Saturday, March 19, 2016

More on writer’s block

The sinking feeling staring at a blank page, and seeing it as a depressing reflection of my own mind.

Having too many thoughts flying through my mind, but they are elusive - the moment I reach to solidify one in words, it slips through my hands and I’m left grasping for the next, and the next...

Having a scene that I want to express, but unable to get past an obstacle - a word, a name, a description - and I’m writing, deleting, rewriting over and over unable to move on until I get it just right...

Finding endless excuses to avoid facing the manuscript and the prospect of writing.

Are any of these feelings familiar?

Writer’s block comes in many guises, none of them pleasant, all of them frustrating. All of them mean we are spinning our wheels not writing when we should be writing.

And there’s loads of advice and techniques out there for how to get around it. I talked last week about one of them - just keep writing - and why I don’t find it satisfactory on its own.
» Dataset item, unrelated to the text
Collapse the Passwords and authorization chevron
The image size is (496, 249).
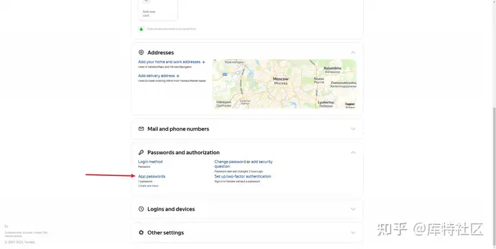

In order to employ “just keep writing” successfully, you need to be clear to yourself about exactly what you mean in this instance by “just keep writing” (because it can mean an awful lot of things) and understand what it is you expect to gain. More generally, people are rarely clear what’s going on when they experience writer’s block, so they try techniques in a haphazard way hoping that something will work. It’s like trying to cook a meal by pulling random implements off the shelf in the hope that one of them might prove useful.
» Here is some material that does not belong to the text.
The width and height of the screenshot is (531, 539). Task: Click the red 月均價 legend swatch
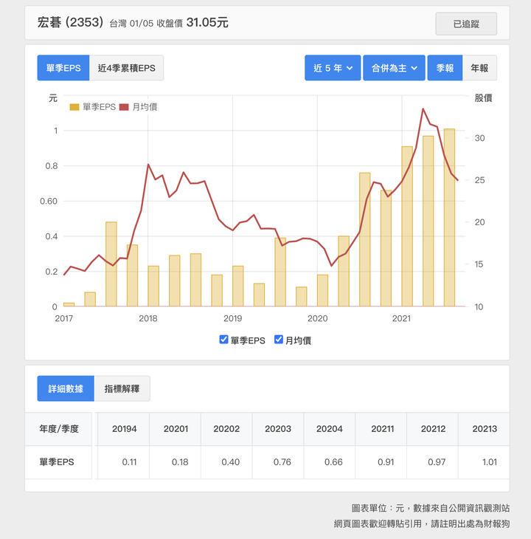point(124,107)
I’ve come to the conclusion that these symptoms that we call writer’s block are simply signs of something deeper. My subconscious mind is usually (not always, but usually) telling me that I haven’t gained the necessary clarity about what I want to write. My response to this kind of block nowadays is to try to be more systematic, more scientific, in looking for the underlying issue. Rather than throw random solutions at the problem, I try to understand the problem first, and then choose a suitable tool from my toolkit to address it.

Conversely, I’ve noticed that when the words flow the easiest, I have a clear picture of the scene in my mind, of the characters involved, their goals, and their surroundings. That doesn’t mean I have everything in the story mapped out, though the larger plot can also be a stumbling block at times, that’s just the way I write. I can leap ahead and totally pants scenes that I envisage, and work out how to weave them into the big picture later.

On those occasions when I’ve been successful at meeting writing goals right through a first draft, my process includes just enough planning, plotting, and scene-setting to keep ahead of the writing curve. I try to sniff out the potential blockages and deal with them before they become a problem, or recognize when I’m hitting a sticky patch and ask myself what’s getting in my way.

Yes, sometimes I’ve also taken the advice to work on something else, to take time out. But nowadays I don’t look on that as a direct technique - as in “write something else and as a direct result you’ll miraculously find it easier to write this story”. I see it as an acknowledgment that although I have unfinished business with this story, the answer isn’t going to be forced. In other words, working on something else gives me time out so I can come back to the story with fresh eyes, but the underlying problem will still be there waiting to be solved.

What does writer’s block feel like to you, and what’s worked for you to overcome it?


  1. Other than just having no ideas at all, I've never really had writer's block. I plan and map out my stories in detail before I begin, which means I don't get stuck once I start writing.

  2. When I can't seem to write anything...I don't, but I don't worry about it. Words are like hunger; they return eventually.

  3. Alex, I think you are very fortunate. From my experience, it seems that planning is the key. Unfortunately, not everyone (myself included) is able to take the meticulous planning path that you do.

    Stephen, it's good that you can take that view on things. I hope I can suggest a few tricks to help things not reach that stage :)

  4. When I hit a block, it's usually because I'm either not in the right frame of mind to write (too many non writing related things going on in my head) or I need to do something else until I get the scene or next line in my head. I don't need a major plan, I prefer to pants my way through most everything, but giving the subconscious mind time to wander and ponder what comes next before sitting down to write works wonders for my productivity.

  5. Jean, too many non-writing things is probably a topic in its own right, but getting the scene/line in my head is exactly what I mean by clarity. Taking time to ponder what comes next is absolutely one of the techniques I use. Will be posting more examples along those lines in coming weeks...

  6. I tend not to get writer's block anymore unless I've burned out.

    It used to be that I could just not find the next words I wanted to write, but that's one of the reasons why I work on multiple projects. If I get stuck on one, I move onto the next one to give my subconscious a chance to figure things out.

    Sometimes, though, any writing I do feels like sipping yogurt through a straw. In those cases I know it's time for me to take a two week writing hiatus.

  7. Misha, where writing goes I find it hard to think about multiple projects. When I write, I'm focused all-out on the one story, and if I leave it, it will be for a substantial period of time so for me that's a last resort. Funny how differently we all work.